The fact that the Catholic Church seems to be the only institution in the history of mankind to successfully attack and destroy cousin marriage (except for politically powerful families such as the Hapsburgs, for political reasons) suggests a divine influence in itself, if you ask me.

TH said...

That's a nice article, although it was more about your own views than it was a review of Fukuyama's book. These days it is de rigueur in the West to think that solidarity at the level of millions of people in nation states is, while highly successful, much too parochial and that it is necessary to further extend solidarity to encompass the entire humanity. Unfortunately for this project, it may be that only whites really believe in it, and probably not even most whites.

Dahinda said...

"And in the great crisis of his career after the 2000 census showed that the San Fernando Valley was due a Latino seat, thus making likely a strong Democratic primary challenge by a Mexican-American, Berman hired his brother, who craftily redistricted all of California, ensuring his political survival by selecting a new people for him. "

Sounds like Chicago politics!

Fred said...

"Van den Berghe, a mordant anarchist sociologist, implied that Marx’s fixation on class as the engine of exploitation was parochially biased by the ethnic homogeneity of 19th-century European nation-states."

In his suicide note Mitchell Heisman argued that what Marx thought was class conflict in England was really repressed ethnic conflict between a Norman aristocracy and Anglo-Saxon underclass. Is this totally nuts or is there something to it?

Truth said...

"i personally have never seen or heard such behavior from a non-european."
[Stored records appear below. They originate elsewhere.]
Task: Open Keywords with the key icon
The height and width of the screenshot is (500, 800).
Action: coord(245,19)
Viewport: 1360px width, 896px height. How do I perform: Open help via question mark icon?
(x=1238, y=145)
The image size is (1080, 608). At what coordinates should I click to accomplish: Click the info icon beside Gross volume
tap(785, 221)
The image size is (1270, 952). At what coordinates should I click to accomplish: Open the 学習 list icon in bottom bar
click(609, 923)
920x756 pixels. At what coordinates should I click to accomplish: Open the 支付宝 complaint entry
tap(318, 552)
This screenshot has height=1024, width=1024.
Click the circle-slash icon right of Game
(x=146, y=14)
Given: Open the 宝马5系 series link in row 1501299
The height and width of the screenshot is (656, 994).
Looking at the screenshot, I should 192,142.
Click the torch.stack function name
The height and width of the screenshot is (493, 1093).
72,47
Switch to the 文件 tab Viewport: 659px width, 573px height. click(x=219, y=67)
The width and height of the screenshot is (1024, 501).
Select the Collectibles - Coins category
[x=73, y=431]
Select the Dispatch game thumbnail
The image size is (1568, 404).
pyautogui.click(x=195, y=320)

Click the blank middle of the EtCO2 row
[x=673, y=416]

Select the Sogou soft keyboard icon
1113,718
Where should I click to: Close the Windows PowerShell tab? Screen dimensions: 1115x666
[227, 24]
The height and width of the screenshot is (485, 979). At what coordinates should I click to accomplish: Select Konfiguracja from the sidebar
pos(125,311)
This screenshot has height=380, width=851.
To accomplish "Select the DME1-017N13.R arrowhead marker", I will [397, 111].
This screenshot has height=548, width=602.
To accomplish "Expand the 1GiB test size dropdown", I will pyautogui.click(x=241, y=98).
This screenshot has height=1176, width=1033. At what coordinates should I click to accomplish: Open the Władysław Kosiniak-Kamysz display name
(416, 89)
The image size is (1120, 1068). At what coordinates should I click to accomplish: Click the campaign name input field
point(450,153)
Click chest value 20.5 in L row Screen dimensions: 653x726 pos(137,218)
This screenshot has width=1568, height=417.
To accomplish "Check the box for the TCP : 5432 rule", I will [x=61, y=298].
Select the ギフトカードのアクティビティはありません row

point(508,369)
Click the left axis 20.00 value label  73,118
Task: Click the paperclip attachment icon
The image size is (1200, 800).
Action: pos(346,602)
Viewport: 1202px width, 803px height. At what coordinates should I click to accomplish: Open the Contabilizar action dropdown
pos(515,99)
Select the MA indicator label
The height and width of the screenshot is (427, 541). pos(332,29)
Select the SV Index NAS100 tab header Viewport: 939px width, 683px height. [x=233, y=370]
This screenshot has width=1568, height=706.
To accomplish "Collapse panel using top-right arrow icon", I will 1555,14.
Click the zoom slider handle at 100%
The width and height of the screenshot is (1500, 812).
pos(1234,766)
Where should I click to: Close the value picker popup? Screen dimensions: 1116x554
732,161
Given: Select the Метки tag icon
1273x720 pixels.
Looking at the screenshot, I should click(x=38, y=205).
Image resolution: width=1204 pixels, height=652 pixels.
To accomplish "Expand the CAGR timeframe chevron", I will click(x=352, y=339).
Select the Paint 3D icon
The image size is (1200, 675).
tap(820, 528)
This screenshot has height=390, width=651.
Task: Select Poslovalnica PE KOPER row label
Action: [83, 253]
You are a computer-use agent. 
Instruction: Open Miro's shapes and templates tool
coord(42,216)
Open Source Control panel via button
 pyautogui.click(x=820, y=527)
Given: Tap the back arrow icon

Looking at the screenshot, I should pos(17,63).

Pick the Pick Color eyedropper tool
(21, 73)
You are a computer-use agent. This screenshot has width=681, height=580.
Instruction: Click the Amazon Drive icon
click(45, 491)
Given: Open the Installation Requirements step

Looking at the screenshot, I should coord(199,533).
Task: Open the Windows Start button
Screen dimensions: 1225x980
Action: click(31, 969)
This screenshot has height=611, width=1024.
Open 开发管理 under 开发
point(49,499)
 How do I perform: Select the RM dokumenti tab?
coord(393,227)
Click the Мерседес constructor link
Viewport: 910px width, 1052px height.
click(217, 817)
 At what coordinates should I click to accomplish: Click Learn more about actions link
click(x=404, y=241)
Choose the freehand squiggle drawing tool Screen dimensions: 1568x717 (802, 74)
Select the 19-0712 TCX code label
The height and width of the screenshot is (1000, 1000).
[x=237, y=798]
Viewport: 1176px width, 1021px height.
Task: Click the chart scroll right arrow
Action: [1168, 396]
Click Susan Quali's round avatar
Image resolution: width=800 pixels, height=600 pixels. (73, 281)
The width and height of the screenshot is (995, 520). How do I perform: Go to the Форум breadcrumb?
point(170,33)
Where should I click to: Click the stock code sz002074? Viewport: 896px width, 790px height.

Q. Jody; what do these two quotes have in common?

"Screw europe, socialist scum"

""Country X is so great because I'm from there, let me tell you about the great things from country X".

Steve Sailer said...

Yeah, I guess I'm going to have to read that Mitchell Heisman thing one of these days.

Assistant Village Idiot said...

jody, et alia. Try the theory that the American (or more fully, the Anglospheric colonial enterprise) was a distillation of that European idea of joining around abstract ideas. Yes we should give them credit - but they remain much more tribal than we are, and perhaps our disapproval comes from that. The EU has the specific idea to do what the Americans did in order to compete with us. Unfortunately for them, they still live next door to tribes the hate and can't move to the frontier, as we did.

I personally suspect that even a large nation-state is beyond the reach of we primitive humans in terms of loyalty, so we fragment that pretty quickly. Even the best of us barely make it. Pretending to love all mankind just means we send the tribalism to less-visible, but hardly less deadly, prejudices.

Yet I think one can go deeper still. hbd and corvinus point to the Christian, especially RC, cultural change of forbidding (er, discouraging) cousin marriage, but also providing a philosophical framework - that replaces the tribe with another, the Church itself. People might favor their relatives and their village, but they were constantly reminded and drawn into some fellow-feeling at a larger level.

Uncomfortable fact for moderns: Jesus's words actually seem to advocate bonding to a new tribe, not all of mankind. This new tribe was to be founded on belief instead of ethnic heritage, but the obligations seem to be to that new group, not everyone. Matthew 25:40 adelphon, for example. (And no, Luke 10 is not a contradiction of this. Listen louder.)